DATA SHOWN START

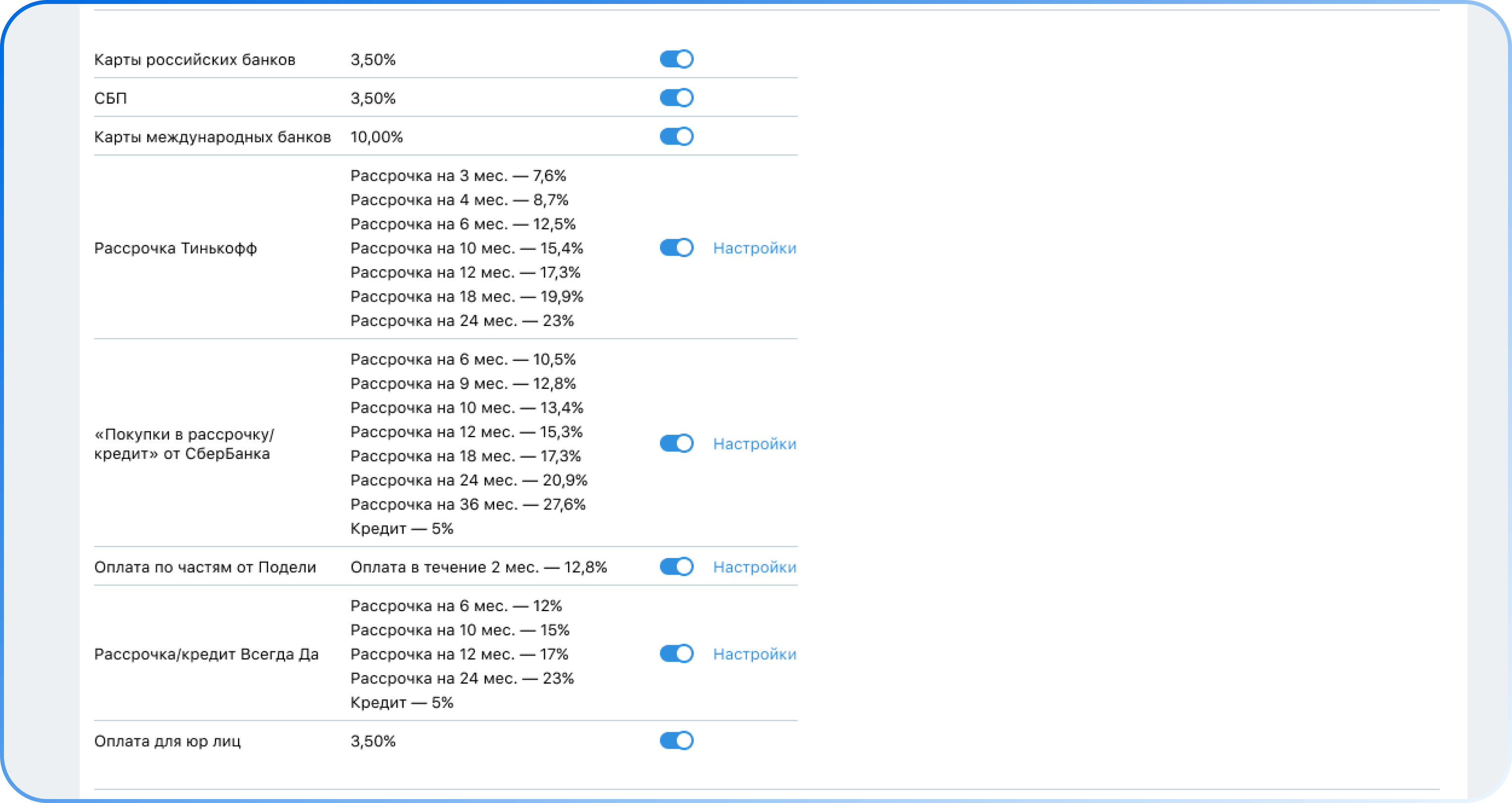Viewport: 1512px width, 803px height.
Task: Toggle the СберБанк рассрочку/кредит switch
Action: 676,444
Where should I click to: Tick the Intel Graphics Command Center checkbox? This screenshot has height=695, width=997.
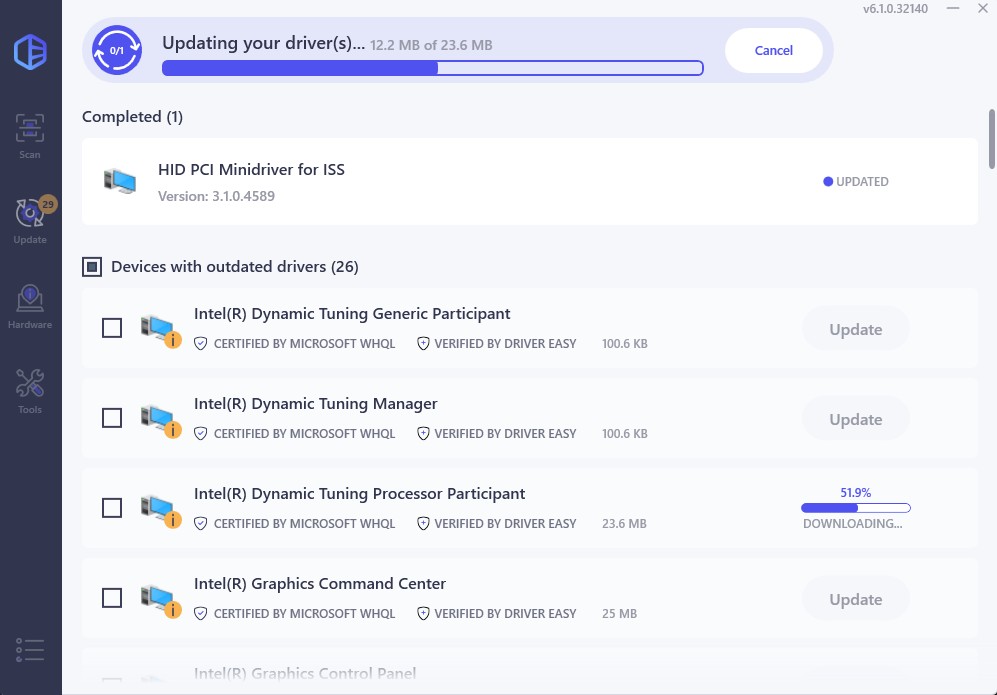coord(112,598)
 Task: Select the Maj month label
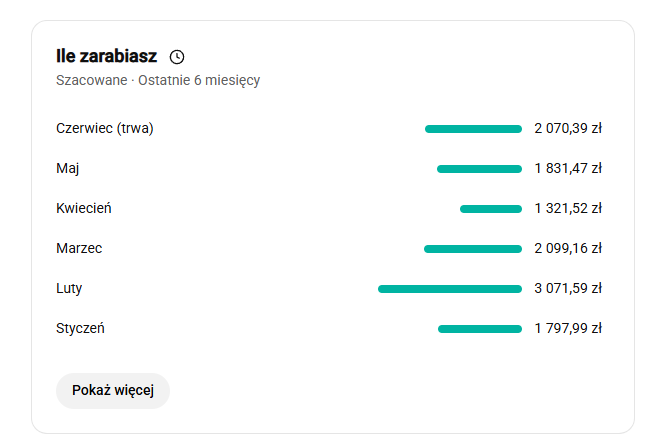(67, 168)
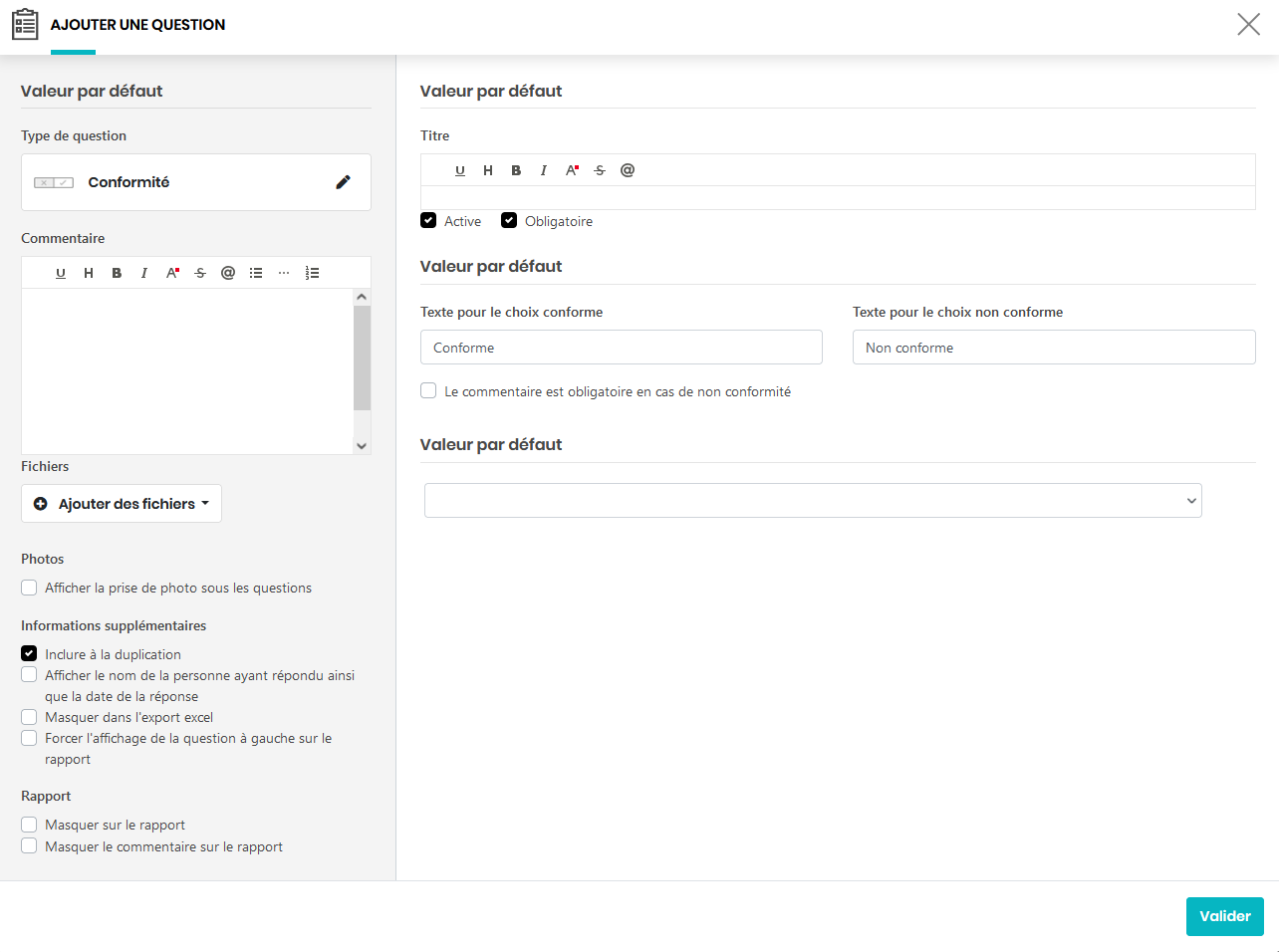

DATA SHOWN END

▶ **WHAT THE TASK ASKS**: Make an exact copy of only those lines that run from the line with "Where should I" through the end of the records, excluding pictures.

▶ **EXERCISE OUTPUT**:
Where should I click to: Tick the Intel Graphics Command Center checkbox? This screenshot has height=695, width=997.
coord(112,598)
 Task: Select the Maj month label
(67, 168)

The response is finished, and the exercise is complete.